→ Directions for this task: Rewrite everything from the start of the items down to the line containing "category-label: Alojamiento y" as a JSON list of strings, one string per line, with blank lines omitted.

[Extracted data entries]
◆ ◆ ◆
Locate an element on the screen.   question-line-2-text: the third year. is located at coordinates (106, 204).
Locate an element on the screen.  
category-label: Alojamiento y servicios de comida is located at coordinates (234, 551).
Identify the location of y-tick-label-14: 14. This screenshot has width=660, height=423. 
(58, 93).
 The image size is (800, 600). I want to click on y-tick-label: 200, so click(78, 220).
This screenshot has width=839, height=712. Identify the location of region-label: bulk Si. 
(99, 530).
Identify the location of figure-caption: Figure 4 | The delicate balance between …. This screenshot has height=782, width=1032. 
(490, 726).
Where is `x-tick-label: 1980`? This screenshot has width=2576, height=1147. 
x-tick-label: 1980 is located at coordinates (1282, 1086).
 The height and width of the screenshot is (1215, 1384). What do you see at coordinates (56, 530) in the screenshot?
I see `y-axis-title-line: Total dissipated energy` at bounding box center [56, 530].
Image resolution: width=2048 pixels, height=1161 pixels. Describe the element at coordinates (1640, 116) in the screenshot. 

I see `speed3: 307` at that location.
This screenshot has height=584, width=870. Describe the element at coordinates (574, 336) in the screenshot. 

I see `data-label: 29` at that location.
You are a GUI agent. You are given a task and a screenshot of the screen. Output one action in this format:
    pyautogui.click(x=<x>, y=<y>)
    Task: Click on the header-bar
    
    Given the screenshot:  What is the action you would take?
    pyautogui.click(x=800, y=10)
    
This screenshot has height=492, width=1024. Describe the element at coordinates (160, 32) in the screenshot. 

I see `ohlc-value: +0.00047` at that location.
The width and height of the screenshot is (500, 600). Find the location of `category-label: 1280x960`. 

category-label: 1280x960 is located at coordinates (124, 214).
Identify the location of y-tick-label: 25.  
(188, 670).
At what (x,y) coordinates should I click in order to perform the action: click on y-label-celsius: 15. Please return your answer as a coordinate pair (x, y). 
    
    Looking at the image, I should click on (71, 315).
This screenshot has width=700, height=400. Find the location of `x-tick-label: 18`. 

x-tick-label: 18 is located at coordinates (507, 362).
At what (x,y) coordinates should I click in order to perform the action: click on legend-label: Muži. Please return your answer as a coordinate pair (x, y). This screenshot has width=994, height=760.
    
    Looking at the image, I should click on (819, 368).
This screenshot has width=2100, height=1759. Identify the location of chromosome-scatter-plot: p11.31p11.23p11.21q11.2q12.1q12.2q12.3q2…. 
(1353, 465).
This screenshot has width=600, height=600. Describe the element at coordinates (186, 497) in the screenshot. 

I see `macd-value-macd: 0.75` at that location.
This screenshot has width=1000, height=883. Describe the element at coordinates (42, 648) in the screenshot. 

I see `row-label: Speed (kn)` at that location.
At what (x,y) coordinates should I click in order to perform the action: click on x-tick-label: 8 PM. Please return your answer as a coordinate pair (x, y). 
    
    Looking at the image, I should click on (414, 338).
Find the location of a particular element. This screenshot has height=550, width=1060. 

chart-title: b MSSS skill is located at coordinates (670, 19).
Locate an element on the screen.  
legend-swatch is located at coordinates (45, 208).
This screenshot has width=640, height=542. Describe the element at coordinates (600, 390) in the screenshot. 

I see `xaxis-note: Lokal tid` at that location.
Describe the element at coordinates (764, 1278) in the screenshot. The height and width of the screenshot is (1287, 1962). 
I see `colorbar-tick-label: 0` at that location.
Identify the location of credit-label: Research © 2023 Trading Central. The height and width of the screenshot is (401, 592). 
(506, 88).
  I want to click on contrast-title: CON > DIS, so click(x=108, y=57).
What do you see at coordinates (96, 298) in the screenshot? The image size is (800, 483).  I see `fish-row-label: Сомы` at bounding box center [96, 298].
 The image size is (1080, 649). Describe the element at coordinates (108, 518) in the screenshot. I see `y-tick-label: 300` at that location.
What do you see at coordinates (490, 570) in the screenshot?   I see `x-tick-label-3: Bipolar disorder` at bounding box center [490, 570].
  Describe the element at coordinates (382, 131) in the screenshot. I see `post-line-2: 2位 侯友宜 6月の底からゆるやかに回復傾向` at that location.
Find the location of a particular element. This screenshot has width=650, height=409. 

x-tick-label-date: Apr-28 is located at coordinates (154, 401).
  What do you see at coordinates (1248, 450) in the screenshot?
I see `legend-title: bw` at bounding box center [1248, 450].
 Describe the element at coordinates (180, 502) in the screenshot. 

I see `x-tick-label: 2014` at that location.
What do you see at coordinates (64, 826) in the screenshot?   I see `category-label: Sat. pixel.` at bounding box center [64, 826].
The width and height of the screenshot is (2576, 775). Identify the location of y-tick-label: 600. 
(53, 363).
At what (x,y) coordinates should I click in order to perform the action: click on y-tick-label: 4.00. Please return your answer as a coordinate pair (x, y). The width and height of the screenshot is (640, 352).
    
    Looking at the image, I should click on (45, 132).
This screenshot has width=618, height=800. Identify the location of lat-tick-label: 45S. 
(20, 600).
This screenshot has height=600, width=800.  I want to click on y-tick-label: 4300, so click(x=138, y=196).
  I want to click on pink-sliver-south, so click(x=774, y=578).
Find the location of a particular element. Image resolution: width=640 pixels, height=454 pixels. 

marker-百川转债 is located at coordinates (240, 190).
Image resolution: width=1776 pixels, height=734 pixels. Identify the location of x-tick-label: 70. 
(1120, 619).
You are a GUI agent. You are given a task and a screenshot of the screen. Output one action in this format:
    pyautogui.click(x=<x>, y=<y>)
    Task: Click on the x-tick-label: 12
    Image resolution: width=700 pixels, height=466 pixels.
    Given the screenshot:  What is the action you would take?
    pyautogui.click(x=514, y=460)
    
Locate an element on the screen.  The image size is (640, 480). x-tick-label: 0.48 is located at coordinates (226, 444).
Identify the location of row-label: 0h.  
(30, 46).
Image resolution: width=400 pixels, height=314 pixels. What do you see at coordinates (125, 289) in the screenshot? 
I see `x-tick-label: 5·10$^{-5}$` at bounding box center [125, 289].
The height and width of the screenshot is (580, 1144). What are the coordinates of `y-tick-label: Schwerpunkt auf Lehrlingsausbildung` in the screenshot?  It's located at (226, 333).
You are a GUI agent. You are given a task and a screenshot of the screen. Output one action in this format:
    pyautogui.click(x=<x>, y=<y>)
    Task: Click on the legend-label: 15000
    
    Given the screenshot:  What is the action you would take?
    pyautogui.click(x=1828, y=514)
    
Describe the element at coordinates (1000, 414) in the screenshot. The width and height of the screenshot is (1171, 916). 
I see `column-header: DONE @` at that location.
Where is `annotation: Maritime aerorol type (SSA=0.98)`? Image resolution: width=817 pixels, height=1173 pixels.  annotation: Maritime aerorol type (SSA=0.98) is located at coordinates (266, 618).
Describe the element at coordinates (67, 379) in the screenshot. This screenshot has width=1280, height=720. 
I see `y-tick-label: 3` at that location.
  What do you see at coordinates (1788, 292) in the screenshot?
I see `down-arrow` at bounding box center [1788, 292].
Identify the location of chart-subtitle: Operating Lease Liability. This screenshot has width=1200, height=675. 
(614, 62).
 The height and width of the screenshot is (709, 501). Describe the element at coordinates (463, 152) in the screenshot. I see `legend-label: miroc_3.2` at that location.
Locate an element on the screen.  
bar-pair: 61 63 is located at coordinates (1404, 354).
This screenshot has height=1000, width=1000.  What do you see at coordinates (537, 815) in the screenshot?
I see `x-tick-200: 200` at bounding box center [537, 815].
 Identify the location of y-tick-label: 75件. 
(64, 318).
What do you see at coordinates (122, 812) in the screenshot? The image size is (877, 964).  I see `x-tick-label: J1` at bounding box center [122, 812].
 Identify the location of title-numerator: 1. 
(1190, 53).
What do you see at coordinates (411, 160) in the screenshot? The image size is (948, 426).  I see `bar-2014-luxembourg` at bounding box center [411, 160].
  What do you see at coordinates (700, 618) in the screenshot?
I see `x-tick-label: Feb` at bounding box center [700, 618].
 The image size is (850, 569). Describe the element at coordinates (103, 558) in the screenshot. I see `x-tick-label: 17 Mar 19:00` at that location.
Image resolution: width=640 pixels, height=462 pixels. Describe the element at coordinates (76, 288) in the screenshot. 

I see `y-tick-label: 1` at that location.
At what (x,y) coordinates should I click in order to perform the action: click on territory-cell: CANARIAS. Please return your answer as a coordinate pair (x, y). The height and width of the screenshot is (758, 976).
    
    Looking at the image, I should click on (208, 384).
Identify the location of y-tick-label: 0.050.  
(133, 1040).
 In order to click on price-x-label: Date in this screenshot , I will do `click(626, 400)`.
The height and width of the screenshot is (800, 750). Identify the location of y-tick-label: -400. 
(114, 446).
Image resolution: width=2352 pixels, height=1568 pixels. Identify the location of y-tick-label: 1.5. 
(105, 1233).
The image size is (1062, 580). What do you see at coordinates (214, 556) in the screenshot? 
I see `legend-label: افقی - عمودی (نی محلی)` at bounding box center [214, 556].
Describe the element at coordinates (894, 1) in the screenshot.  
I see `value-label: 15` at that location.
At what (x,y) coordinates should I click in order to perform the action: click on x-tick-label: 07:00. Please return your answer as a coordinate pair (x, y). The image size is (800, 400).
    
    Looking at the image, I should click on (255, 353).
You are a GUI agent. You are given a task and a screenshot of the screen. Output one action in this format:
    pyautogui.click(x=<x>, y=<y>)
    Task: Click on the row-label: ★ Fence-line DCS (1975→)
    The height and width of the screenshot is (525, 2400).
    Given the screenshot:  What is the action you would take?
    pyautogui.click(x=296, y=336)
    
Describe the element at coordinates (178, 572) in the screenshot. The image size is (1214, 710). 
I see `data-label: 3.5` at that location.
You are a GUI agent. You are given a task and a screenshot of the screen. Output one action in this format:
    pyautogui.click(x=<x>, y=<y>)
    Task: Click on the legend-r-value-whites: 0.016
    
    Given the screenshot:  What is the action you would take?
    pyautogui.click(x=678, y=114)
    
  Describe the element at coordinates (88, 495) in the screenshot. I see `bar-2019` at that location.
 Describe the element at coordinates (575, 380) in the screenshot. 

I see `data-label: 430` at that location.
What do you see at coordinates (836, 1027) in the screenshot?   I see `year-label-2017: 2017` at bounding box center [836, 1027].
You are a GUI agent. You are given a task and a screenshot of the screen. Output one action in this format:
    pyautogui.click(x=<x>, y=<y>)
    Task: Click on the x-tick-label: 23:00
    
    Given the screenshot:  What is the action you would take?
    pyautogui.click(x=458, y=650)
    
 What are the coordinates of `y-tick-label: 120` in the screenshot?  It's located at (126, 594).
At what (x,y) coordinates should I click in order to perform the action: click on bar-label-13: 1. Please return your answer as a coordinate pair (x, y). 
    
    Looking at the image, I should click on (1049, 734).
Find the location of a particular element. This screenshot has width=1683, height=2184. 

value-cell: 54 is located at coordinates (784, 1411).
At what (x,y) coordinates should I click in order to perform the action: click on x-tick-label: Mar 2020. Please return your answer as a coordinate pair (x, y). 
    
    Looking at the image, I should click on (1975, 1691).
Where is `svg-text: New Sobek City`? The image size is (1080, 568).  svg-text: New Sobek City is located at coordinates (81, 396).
◆ ◆ ◆
→ Your solution:
[
  "Locate an element on the screen.   question-line-2-text: the third year. is located at coordinates (106, 204).",
  "Locate an element on the screen.  ",
  "category-label: Alojamiento y servicios de comida is located at coordinates (234, 551)."
]